--- Start of Data excerpts ---

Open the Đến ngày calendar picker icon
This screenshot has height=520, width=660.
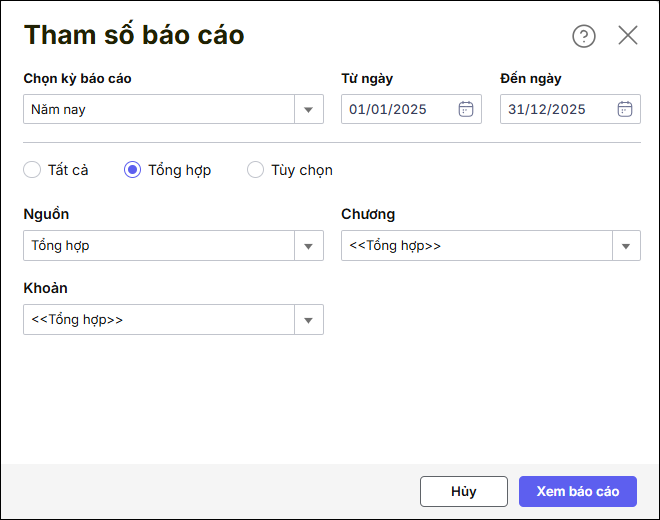[x=625, y=109]
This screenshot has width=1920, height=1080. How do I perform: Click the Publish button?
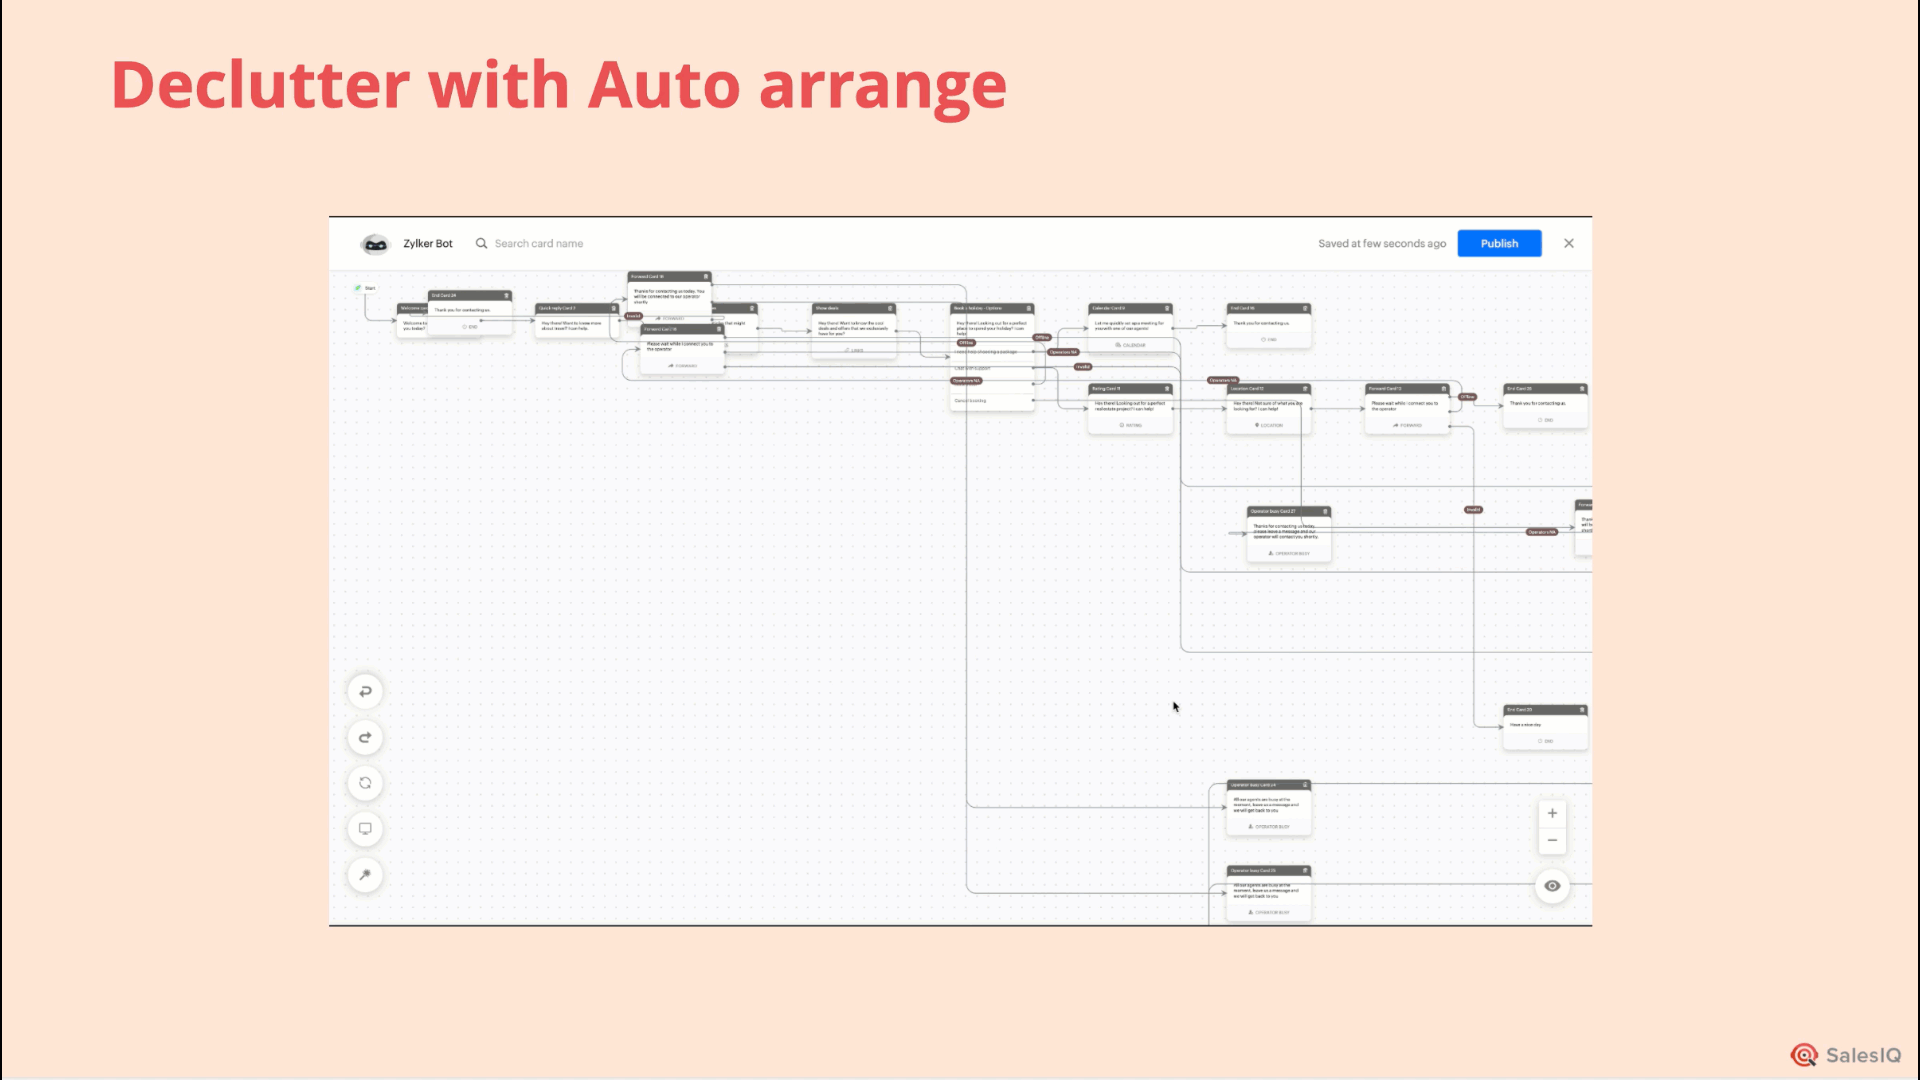pyautogui.click(x=1499, y=243)
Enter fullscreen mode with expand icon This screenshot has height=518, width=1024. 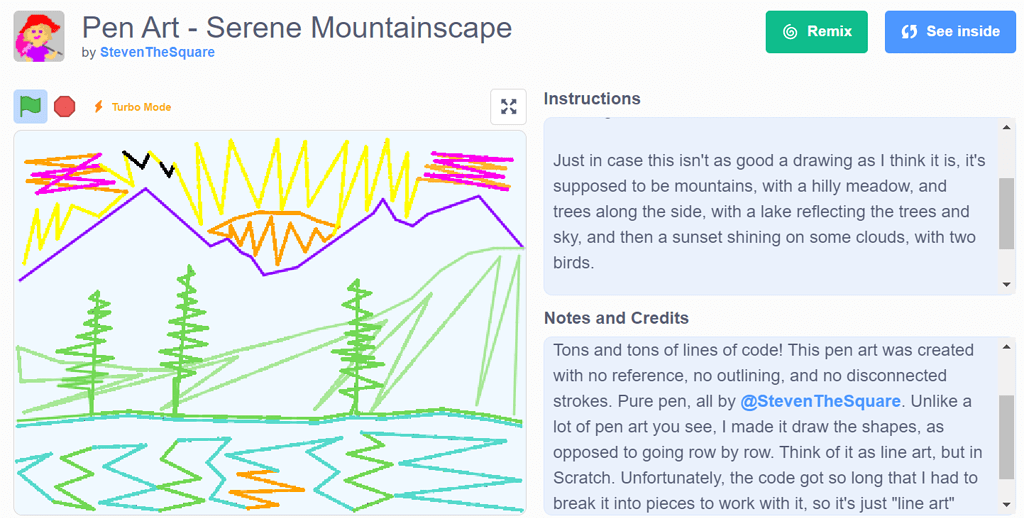tap(508, 106)
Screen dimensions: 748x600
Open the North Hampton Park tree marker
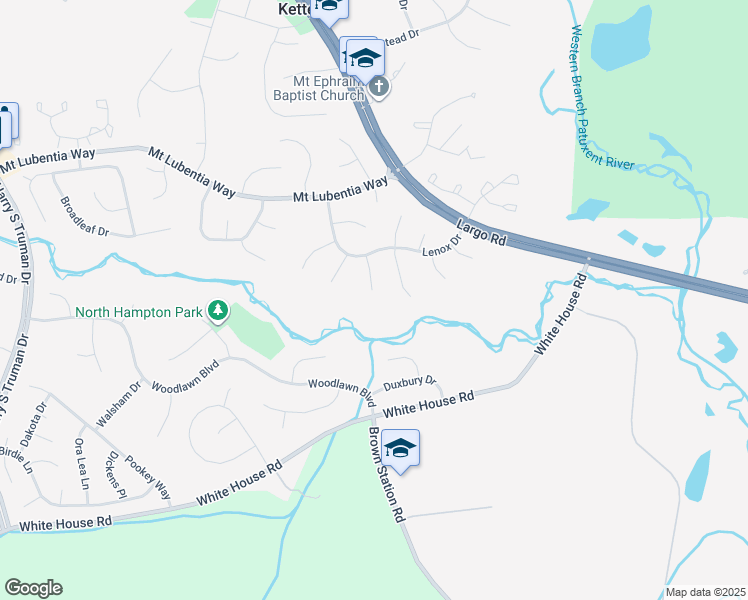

--- End of Data excerpts ---

* Exercise brief
Which lines of the material contain the word "Open"? Copy each of those lines in full.

* Response below
Open the Đến ngày calendar picker icon
Open the North Hampton Park tree marker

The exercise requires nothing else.